BEGIN Provided data
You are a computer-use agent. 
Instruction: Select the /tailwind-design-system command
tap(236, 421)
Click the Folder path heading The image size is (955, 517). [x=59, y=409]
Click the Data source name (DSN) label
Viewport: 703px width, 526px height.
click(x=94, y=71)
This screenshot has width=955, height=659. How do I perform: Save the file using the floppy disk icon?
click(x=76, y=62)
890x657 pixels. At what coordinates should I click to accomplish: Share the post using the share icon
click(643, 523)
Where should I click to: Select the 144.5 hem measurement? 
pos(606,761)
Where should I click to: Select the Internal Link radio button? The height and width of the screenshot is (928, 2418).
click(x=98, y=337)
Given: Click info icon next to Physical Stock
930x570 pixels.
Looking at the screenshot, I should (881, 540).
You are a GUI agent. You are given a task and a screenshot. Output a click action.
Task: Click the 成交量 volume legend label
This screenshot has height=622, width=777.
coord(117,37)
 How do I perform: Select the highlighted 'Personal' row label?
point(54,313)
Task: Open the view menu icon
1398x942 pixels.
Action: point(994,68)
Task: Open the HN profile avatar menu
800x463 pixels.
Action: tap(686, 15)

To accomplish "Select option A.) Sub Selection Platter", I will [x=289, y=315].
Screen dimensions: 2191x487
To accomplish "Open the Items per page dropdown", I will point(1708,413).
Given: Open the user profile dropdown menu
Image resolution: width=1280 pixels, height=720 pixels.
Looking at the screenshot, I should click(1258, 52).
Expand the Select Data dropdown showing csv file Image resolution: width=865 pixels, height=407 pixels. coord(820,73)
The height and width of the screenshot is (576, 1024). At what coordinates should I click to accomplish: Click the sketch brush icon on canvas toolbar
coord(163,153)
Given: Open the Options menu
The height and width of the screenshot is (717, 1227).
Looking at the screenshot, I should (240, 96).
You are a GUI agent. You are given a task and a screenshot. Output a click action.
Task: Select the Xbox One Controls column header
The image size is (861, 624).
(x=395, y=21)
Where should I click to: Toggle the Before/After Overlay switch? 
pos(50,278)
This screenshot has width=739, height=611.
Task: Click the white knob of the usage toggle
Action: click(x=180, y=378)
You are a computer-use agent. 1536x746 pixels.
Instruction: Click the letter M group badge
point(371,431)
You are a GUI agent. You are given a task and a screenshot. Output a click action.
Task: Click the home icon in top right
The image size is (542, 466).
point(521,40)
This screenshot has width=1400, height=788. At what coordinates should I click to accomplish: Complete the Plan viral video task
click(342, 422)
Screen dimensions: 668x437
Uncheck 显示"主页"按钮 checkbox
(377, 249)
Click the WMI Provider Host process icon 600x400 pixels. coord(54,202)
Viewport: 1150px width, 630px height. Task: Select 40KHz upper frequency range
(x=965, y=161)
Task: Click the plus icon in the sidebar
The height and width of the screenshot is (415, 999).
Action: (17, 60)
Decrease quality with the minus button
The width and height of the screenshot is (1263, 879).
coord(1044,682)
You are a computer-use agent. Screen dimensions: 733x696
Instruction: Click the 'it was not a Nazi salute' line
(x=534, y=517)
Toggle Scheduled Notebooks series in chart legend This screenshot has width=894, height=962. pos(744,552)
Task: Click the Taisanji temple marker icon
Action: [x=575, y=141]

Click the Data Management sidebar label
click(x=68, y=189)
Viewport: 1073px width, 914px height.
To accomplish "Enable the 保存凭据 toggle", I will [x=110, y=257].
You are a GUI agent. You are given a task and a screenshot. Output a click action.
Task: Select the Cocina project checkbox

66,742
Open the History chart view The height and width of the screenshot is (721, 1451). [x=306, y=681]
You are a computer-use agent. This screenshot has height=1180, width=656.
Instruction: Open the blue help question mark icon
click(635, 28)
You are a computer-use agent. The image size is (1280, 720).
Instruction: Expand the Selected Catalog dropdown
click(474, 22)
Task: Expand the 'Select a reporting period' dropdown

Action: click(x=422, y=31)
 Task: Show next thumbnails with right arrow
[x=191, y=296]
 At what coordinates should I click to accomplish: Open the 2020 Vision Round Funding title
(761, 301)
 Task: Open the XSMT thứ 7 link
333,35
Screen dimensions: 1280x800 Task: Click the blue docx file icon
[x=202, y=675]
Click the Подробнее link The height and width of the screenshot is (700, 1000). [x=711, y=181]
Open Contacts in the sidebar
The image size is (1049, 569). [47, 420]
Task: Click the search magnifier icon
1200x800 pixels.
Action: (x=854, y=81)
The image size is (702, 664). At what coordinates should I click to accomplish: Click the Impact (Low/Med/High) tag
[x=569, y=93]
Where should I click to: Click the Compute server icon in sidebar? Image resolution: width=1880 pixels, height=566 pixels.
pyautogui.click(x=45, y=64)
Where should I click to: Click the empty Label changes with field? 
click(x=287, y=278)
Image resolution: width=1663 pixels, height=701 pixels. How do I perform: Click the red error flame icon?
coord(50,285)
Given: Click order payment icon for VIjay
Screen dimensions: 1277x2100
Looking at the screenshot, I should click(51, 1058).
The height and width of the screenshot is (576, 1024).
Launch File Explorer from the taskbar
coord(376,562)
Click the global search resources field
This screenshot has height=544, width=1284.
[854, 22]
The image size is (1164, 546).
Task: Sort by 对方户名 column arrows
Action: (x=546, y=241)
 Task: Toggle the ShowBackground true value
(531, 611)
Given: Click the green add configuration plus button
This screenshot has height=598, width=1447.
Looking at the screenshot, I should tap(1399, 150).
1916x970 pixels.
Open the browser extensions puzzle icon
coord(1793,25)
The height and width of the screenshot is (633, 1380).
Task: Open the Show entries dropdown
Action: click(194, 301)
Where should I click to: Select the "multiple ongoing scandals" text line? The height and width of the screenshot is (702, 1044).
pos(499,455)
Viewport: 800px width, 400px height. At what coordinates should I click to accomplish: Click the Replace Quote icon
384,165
END Provided data
What needs to be done ▸
How many lines of the listing contain "computer"? Say only that number.

Answer section ▸
5